OBSERVAÇÃO: Há evidente analogia entre estes fatos e os do Espírito batedor de Bergzabern e de Dibbelsdorf, referidos na Revista espírita de maio, junho, julho e agosto de 1885, salvo que, neste, o Espírito nada tinha de malévolo. São constatados por um homem cujo caráter não pode ser suspeito, e que não observou levianamente. Se, como pretendem certas pessoas, só o diabo se manifesta, como viria junto a uma moça em odor de santidade? Ora, é de notar que esta nem era apavorada nem atormentada; ela própria sabia e as experiências constataram, que era uma alma sofredora, Se não é o diabo, então outros Espíritos podem manifestar-se?
Duas circunstâncias têm uma analogia particular com o que hoje vemos. É, para começar, o primeiro pensamento que haja trapaça da parte da pessoa junto à qual se produzem os fenômenos, mau grado as impossibilidades materiais que, às vezes, existem. Na situação física e moral dessa moça, não se compreende que a suspeita de um jogo tenha podido entrar no espírito das outras religiosas.
O segundo fato é mais importante. Se alguns dos fenômenos ocorreram à vista de pessoas presentes, na maioria se produziam quando estavam ao quarto ao lado, quando de costas e na ausência de luz direta, como muitas vezes se tem observado em nossos dias. A que se deve isto? É o que não está ainda suficientemente explicado. Tendo esses fenômenos uma causa material, e não sobrenatural, poderia acontecer que, como em certas operações químicas, a luz difusa fosse mais favorável à ação dos fluidos de que se serve o Espírito. A física espiritual ainda está na infância.
“Em Viviers, neste 10 de abril de 1741.
“Ninguém no mundo, meu caro de Noailles, melhor do que eu vos pode informar de tudo quanto se passou na cela da Irmã Maria, e se a descrição que fizestes nos meteu a ridículo em nossa cidade, quero partilhá-lo convosco. A força da verdade vencerá sempre em mim o medo de passar por um visionário e um homem demasiado crédulo.
“Eis, pois, um resumo de tudo o que vi e ouvi durante quatro noites que ali passei, e comigo mais de quarenta pessoas, todas dignas de fé.
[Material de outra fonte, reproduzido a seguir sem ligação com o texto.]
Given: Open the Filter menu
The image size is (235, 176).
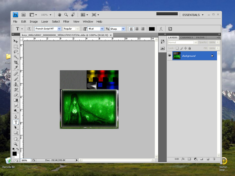Looking at the screenshot, I should tap(66, 22).
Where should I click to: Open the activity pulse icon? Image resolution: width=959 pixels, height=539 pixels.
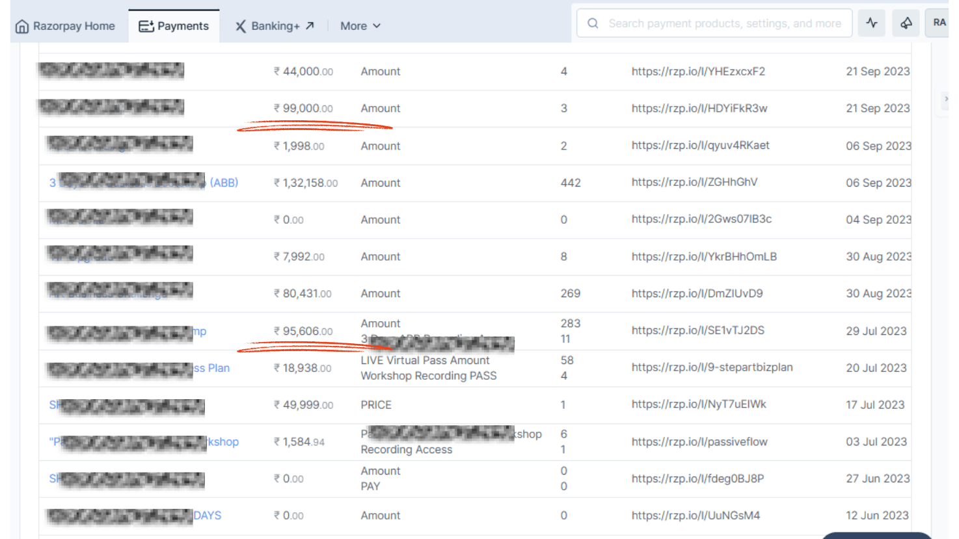point(871,23)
Só vos relatarei os fatos mais notáveis.
“A 23 de março, dia da Anunciação, eu soube, pela voz pública, que há três dias ouviam-se, todas as noites, grandes ruídos na cela da Irmã Maria; que as duas Irmãs de São Domingos, que moram com ela, tinham ficado tão apavoradas que tinham mandado chamar o Pe. Chambon, cura de Saint-Laurent, o qual, tendo vindo, uma hora depois de meia noite àquela cela, tinha ouvido os quadros batendo nas paredes, uma pia de água benta, de louça, mover-se com ruído e uma cadeira de madeira posta no meio da cela cair seis vezes. Confesso, senhor, que ao ouvir isto, não deixei de fazer troça; as devotas de todos os tipos sujeitaram-se à minha crítica, e desde então resolvi ir passar a noite seguinte junto a essa Irmã Maria, bem persuadido de que em minha presença tudo ficaria no silêncio, ou que eu descobriria a impostura. Com efeito, naquele dia, às nove horas da noite, fui para aquela casa. Interroguei muitas Irmãs, sobretudo a Irmã Maria, que me pareceu instruída da causa de todos esse ruídos, mas não nos quis comunicar. Então fiz uma busca muito cuidadosa em seu quarto. Olhei por cima e por baixo da cama, as paredes, os quadros. Tudo foi examinado com muito cuidado e nada tendo descoberto que pudesse ocasionar todos esses ruídos, determinei que todos saíssem do quarto, com ordem de que ninguém entrasse senão eu. Instalei-me perto da lareira, no quarto vizinho; deixei a porta da cela aberta, e na soleira da porta coloquei uma vela, de modo que eu via, do meu posto, a um passo do leito, a cadeira que eu havia ali colocado, e quase que toda a cela. Às 10 horas os Srs. d’Entrevaux e Archambaud vieram juntar-se a mim, e com eles dois artífices de nossa cidade.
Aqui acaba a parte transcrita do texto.